PSD, PS, Bloco e PCP não alteram uma vírgula em relação ao fim do limite para a angariação de fundos e forçam confronto com Presidente da República, que vetou alterações ao financiamento dos partidos.
Os partidos que aprovaram a alteração à lei do financiamento partidário — PSD, PS, Bloco e PCP — não alteram uma vírgula em relação ao fim do limite para a angariação de fundos. Esse foi precisamente um dos pontos levantados por Marcelo Rebelo de Sousa quando vetou o diploma, mas nem assim os quatro partidos decidiram recuar no braço-de-ferro com Belém. Apenas CDS e PAN mantêm esses limites nas propostas de alteração que foram entregues esta quinta-feira. Marcelo Rebelo de Sousa tinha apontado o fim do teto para a angariação de fundos como uma das duas disposições especialmente “relevantes”.
A outra tinha a ver com o reembolso do IVA. Em relação a este aspeto, todos os partidos apresentaram alterações ao diploma vetado, à exceção do PCP, que desde o início se manifestou contra qualquer alteração ao decreto aprovado em dezembro de forma polémica. PSD, CDS e PAN defendem que o reembolso do IVA se mantenha como está na atual legislação, mas o Bloco de Esquerda recua e tenta clarificar o que pretendia. O PS insiste na redação controversa do diploma, esclarecendo apenas que não há reembolso do IVA em relação às despesas realizadas em campanhas eleitorais.
As últimas propostas deram entrada no Parlamento esta quinta-feira, data final para a entrega de alterações ao diploma vetado por Marcelo Rebelo de Sousa. As várias iniciativas serão discutidas e votadas esta sexta-feira de manhã na Assembleia da República. Em 2 de janeiro, quando vetou a lei, o Presidente da República foi claro:
O Decreto aprovado pela Assembleia da República juntou à matéria de fiscalização das finanças partidárias, outras disposições avulsas, duas das quais especialmente relevantes, por dizerem respeito ao modo de financiamento e por representarem, no seu todo, uma mudança significativa no regime em vigor: o fim de qualquer limite global ao financiamento privado e, em simultâneo, a não redução do financiamento público, traduzida no regime de isenção do IVA. Tudo numa linha de abertura à subida das receitas, e, portanto, das despesas dos partidos.”
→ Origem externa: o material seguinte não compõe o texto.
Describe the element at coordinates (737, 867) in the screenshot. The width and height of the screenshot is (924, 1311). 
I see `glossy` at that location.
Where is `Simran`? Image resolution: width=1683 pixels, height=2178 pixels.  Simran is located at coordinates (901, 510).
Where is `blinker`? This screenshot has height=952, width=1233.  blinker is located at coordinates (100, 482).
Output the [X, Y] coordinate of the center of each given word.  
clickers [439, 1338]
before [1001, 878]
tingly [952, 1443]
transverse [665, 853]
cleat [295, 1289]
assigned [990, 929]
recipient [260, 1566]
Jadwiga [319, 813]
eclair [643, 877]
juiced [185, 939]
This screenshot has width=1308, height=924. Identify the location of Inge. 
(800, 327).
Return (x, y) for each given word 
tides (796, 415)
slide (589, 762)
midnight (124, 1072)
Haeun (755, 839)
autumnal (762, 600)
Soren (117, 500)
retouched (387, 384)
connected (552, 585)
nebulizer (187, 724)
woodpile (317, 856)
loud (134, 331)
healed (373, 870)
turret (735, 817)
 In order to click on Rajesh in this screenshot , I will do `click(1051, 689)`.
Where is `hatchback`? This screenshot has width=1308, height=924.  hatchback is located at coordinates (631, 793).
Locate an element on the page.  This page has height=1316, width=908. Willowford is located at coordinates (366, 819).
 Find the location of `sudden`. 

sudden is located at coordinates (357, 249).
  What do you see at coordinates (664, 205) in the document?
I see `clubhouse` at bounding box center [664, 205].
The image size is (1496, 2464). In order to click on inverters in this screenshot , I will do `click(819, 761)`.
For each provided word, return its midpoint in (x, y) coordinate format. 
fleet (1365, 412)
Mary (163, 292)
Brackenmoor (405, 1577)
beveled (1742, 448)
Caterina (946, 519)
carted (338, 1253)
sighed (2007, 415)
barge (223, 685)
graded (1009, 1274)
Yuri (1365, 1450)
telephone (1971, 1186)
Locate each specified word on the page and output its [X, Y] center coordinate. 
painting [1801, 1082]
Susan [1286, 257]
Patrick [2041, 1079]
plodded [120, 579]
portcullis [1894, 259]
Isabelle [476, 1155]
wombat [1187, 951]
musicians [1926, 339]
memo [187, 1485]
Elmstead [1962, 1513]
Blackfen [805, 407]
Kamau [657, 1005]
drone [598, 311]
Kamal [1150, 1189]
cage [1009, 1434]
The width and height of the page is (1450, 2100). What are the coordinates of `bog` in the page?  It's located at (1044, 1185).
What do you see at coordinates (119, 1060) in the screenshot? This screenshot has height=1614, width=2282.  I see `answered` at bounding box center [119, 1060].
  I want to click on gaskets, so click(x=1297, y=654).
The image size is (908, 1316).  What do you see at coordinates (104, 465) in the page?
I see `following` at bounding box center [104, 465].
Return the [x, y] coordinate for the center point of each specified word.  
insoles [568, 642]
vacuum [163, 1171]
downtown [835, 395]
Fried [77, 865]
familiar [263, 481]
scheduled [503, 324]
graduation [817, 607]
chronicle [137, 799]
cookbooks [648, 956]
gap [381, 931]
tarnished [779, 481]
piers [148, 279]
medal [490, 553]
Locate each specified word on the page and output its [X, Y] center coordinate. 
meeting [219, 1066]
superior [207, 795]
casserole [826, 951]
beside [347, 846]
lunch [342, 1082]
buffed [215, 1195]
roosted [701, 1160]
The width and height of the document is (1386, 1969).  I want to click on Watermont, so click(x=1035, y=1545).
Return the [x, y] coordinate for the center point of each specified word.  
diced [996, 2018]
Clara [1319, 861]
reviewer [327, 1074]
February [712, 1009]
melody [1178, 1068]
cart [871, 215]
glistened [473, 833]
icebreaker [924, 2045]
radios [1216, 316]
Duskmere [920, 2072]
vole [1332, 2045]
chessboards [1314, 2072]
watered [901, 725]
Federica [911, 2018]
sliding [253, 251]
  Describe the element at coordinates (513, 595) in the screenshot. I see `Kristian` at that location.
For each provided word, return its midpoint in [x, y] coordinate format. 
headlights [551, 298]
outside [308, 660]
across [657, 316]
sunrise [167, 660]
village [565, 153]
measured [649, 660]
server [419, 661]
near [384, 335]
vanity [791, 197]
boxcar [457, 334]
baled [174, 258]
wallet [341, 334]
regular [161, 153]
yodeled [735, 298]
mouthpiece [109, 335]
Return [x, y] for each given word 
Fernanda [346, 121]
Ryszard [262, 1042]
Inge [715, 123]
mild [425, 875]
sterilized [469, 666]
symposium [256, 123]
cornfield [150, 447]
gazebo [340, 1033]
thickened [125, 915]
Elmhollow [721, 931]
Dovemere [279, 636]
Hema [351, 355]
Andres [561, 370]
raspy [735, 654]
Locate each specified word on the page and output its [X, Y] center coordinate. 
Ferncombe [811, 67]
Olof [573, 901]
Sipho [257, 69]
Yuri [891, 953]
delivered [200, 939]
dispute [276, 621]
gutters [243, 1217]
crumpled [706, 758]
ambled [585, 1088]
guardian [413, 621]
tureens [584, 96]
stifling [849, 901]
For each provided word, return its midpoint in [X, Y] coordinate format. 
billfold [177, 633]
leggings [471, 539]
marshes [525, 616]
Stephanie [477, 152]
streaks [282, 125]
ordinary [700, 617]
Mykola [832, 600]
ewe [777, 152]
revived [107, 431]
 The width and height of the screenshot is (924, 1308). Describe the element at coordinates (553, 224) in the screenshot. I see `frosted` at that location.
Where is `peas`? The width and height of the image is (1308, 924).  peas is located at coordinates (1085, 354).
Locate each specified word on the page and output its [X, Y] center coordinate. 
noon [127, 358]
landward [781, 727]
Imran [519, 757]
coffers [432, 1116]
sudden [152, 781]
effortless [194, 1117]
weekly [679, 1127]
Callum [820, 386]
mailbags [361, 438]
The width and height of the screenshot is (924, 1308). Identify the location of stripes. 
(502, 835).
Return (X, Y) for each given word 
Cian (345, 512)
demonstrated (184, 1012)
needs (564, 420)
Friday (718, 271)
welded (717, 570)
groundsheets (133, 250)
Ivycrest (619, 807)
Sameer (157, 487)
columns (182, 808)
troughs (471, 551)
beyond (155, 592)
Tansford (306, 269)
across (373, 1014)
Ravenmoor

Ou seja, traduzindo o texto, Marcelo Rebelo de Sousa dá a entender que, com o fim dos limites globais ao financiamento privado, devia haver uma redução do financiamento público e não uma isenção de IVA — o que significaria um aumento de receitas dos partidos por duas vias em simultâneo. Resta saber se, para Belém aceitar o fim dos tetos às angariações de fundos, basta que não se mexa no IVA.
Angariação de fundos. Partidos não desistem do fim do tecto máximo
Se o diploma for aprovado (e depois promulgado por Marcelo Rebelo de Sousa), os partidos políticos não terão qualquer limite para a angariação de fundos que podem recolher num ano. Até ao momento, o teto máximo é de 631.980 euros (correspondentes a 1500 vezes o Indexante de Apoios Sociais, que em 2017 estava nos 421,32 euros). Sem tecto máximo, essa angariação dependerá sempre da capacidade dos partidos: enquanto quiserem realizar festas como a do Avante! ou do Chão da Lagoa, por exemplo, estão livres de fazê-lo. Sem restrições.
Não confundir as angariações de fundos com os donativos pessoais, que é o valor que cada pessoa pode dar a um partido. Há um limite por donativo individual, mas não há um teto global para o conjunto dos donativos. A outra diferença é que as angariações de fundos pressupõem a diferença entre uma receita e uma despesa.
Esta nova realidade pode representar a generalização do financiamento dos partidos com malas de dinheiro e fundos de origem duvidosa. Luís de Sousa, antigo presidente da TIAC – Transparência e Integridade, era claro aqui em declarações ao Observador: “É um saco sem fundo, pode ser tudo e mais alguma coisa. Não havendo limites à angariação de fundos isto permite todo o tipo de manobras de opacidade, como a introdução de financiamentos de origem duvidosa ou malas de dinheiro reportadas como angariações de fundos”.
Recorde-se que, ao contrário do que foi sendo referido por alguns responsáveis políticos, o Tribunal Constitucional não sugeriu aos partidos que acabassem com os limites para a angariação de fundos pelos partidos. Manuel da Costa Andrade, presidente do Constitucional, pediu aos partidos que encontrassem uma forma de melhorar a fiscalização destas atividades. No entanto, mesmo perante as recomendações do Palácio Ratton, os deputados — menos os do CDS e o do PAN — decidiram acabar de vez com o teto imposto à angariação de fundos.